[Data entries]

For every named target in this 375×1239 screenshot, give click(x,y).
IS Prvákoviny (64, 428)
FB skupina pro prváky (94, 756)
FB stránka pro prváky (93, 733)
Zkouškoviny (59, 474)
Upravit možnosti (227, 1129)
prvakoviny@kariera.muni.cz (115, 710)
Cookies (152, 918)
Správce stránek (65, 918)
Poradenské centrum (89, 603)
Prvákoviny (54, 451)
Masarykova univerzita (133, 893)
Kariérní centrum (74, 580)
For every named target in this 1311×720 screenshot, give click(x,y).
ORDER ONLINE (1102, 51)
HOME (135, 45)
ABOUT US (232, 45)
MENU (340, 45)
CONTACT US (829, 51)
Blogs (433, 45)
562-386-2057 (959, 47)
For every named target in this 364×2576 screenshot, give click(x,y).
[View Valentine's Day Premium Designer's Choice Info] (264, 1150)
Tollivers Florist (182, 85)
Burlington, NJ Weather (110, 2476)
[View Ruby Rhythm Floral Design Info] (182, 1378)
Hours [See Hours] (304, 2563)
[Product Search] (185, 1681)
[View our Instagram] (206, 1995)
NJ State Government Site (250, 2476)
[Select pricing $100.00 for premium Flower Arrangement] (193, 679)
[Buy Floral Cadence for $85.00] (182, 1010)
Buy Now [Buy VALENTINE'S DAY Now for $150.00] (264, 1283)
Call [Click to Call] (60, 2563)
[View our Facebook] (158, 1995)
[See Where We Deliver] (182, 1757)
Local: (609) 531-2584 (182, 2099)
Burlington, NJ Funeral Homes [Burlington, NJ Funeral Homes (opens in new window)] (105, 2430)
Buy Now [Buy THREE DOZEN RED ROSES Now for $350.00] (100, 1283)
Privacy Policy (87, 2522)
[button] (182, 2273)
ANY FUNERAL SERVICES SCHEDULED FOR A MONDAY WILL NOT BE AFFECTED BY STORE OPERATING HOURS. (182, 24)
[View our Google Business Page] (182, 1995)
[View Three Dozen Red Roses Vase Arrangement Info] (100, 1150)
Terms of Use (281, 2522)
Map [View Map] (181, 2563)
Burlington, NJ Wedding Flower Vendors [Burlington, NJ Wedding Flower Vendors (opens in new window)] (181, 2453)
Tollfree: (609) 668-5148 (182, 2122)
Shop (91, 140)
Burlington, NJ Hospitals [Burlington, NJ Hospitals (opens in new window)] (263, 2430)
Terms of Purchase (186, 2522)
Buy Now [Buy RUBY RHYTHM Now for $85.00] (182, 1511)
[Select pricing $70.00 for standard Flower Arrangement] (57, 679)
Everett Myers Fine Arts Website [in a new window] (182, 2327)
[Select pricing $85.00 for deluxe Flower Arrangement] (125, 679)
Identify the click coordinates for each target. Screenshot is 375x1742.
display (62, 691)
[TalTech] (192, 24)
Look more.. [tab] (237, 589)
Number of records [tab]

Your task => Update the material by replacing every "opens in new window" with "opens in a new tab" and leaving everything else as it is.

The reply =>
For every named target in this 375×1239 screenshot, give click(x,y).
IS Prvákoviny (64, 428)
FB skupina pro prváky (94, 756)
FB stránka pro prváky (93, 733)
Zkouškoviny (59, 474)
Upravit možnosti (227, 1129)
prvakoviny@kariera.muni.cz (115, 710)
Cookies (152, 918)
Správce stránek (65, 918)
Poradenské centrum (89, 603)
Prvákoviny (54, 451)
Masarykova univerzita (133, 893)
Kariérní centrum (74, 580)
For every named target in this 1311×720 screenshot, give click(x,y).
ORDER ONLINE (1102, 51)
HOME (135, 45)
ABOUT US (232, 45)
MENU (340, 45)
CONTACT US (829, 51)
Blogs (433, 45)
562-386-2057 (959, 47)
For every named target in this 364×2576 screenshot, give click(x,y).
[View Valentine's Day Premium Designer's Choice Info] (264, 1150)
Tollivers Florist (182, 85)
Burlington, NJ Weather (110, 2476)
[View Ruby Rhythm Floral Design Info] (182, 1378)
Hours [See Hours] (304, 2563)
[Product Search] (185, 1681)
[View our Instagram] (206, 1995)
NJ State Government Site (250, 2476)
[Select pricing $100.00 for premium Flower Arrangement] (193, 679)
[Buy Floral Cadence for $85.00] (182, 1010)
Buy Now [Buy VALENTINE'S DAY Now for $150.00] (264, 1283)
Call [Click to Call] (60, 2563)
[View our Facebook] (158, 1995)
[See Where We Deliver] (182, 1757)
Local: (609) 531-2584 (182, 2099)
Burlington, NJ Funeral Homes [Burlington, NJ Funeral Homes (opens in a new tab)] (105, 2430)
Buy Now [Buy THREE DOZEN RED ROSES Now for $350.00] (100, 1283)
Privacy Policy (87, 2522)
[button] (182, 2273)
ANY FUNERAL SERVICES SCHEDULED FOR A MONDAY WILL NOT BE AFFECTED BY STORE OPERATING HOURS. (182, 24)
[View our Google Business Page] (182, 1995)
[View Three Dozen Red Roses Vase Arrangement Info] (100, 1150)
Terms of Use (281, 2522)
Map [View Map] (181, 2563)
Burlington, NJ Wedding Flower Vendors [Burlington, NJ Wedding Flower Vendors (opens in a new tab)] (181, 2453)
Tollfree: (609) 668-5148 (182, 2122)
Shop (91, 140)
Burlington, NJ Hospitals [Burlington, NJ Hospitals (opens in a new tab)] (263, 2430)
Terms of Purchase (186, 2522)
Buy Now [Buy RUBY RHYTHM Now for $85.00] (182, 1511)
[Select pricing $70.00 for standard Flower Arrangement] (57, 679)
Everett Myers Fine Arts Website [in a new window] (182, 2327)
[Select pricing $85.00 for deluxe Flower Arrangement] (125, 679)
Identify the click coordinates for each target. Screenshot is 375x1742.
display (62, 691)
[TalTech] (192, 24)
Look more.. [tab] (237, 589)
Number of records [tab]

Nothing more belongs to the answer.